▶ TASK BRIEF: Could you retype exactly the line containing "Image resolution: width=1349" and every line after it in the data below, leaving out the pictures?

▶ LISTED ENTRIES:
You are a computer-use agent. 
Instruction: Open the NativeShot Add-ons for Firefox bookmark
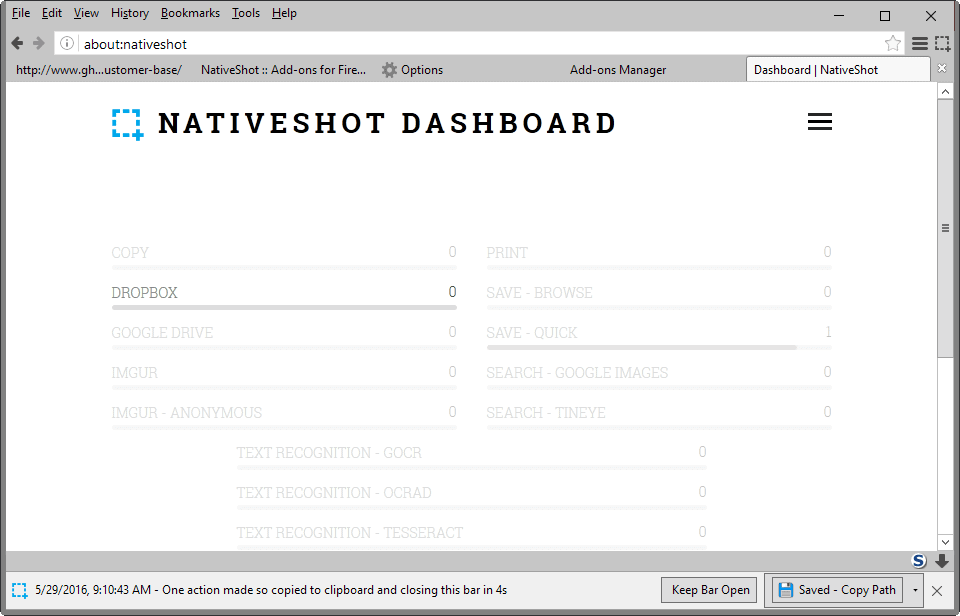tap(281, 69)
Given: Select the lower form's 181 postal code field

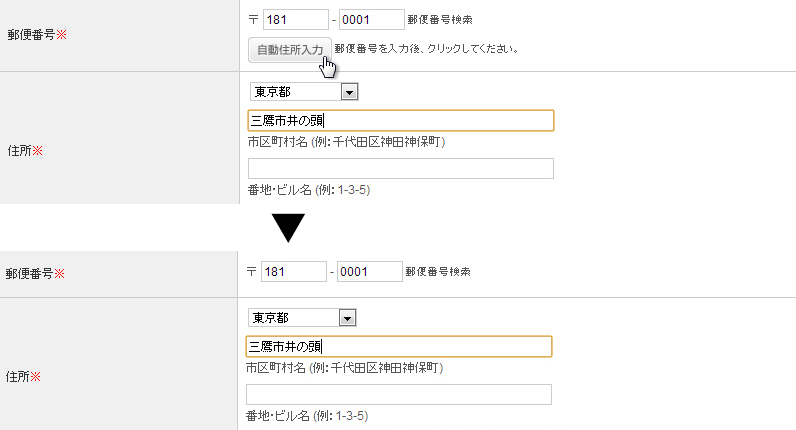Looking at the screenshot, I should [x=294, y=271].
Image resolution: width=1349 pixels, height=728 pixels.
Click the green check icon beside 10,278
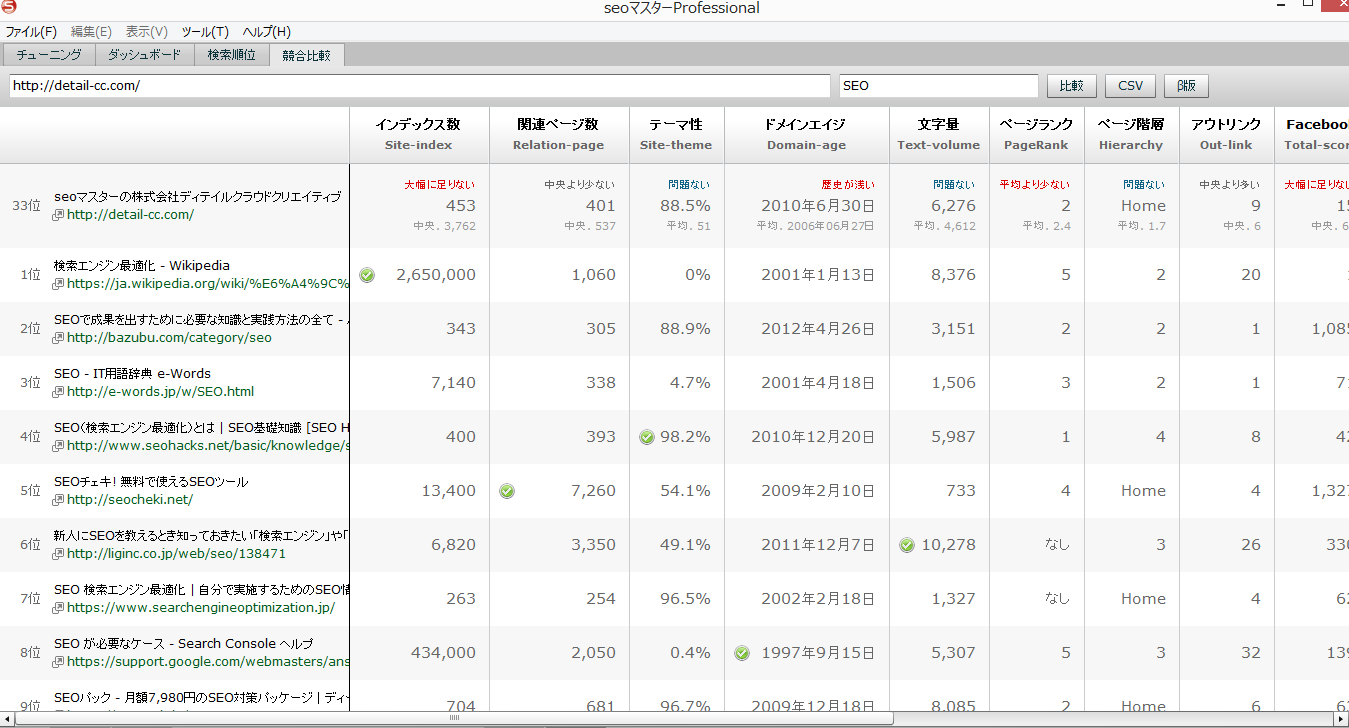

▶ ANSWER FOR THE TASK:
Image resolution: width=1349 pixels, height=728 pixels.
Click the green check icon beside 10,278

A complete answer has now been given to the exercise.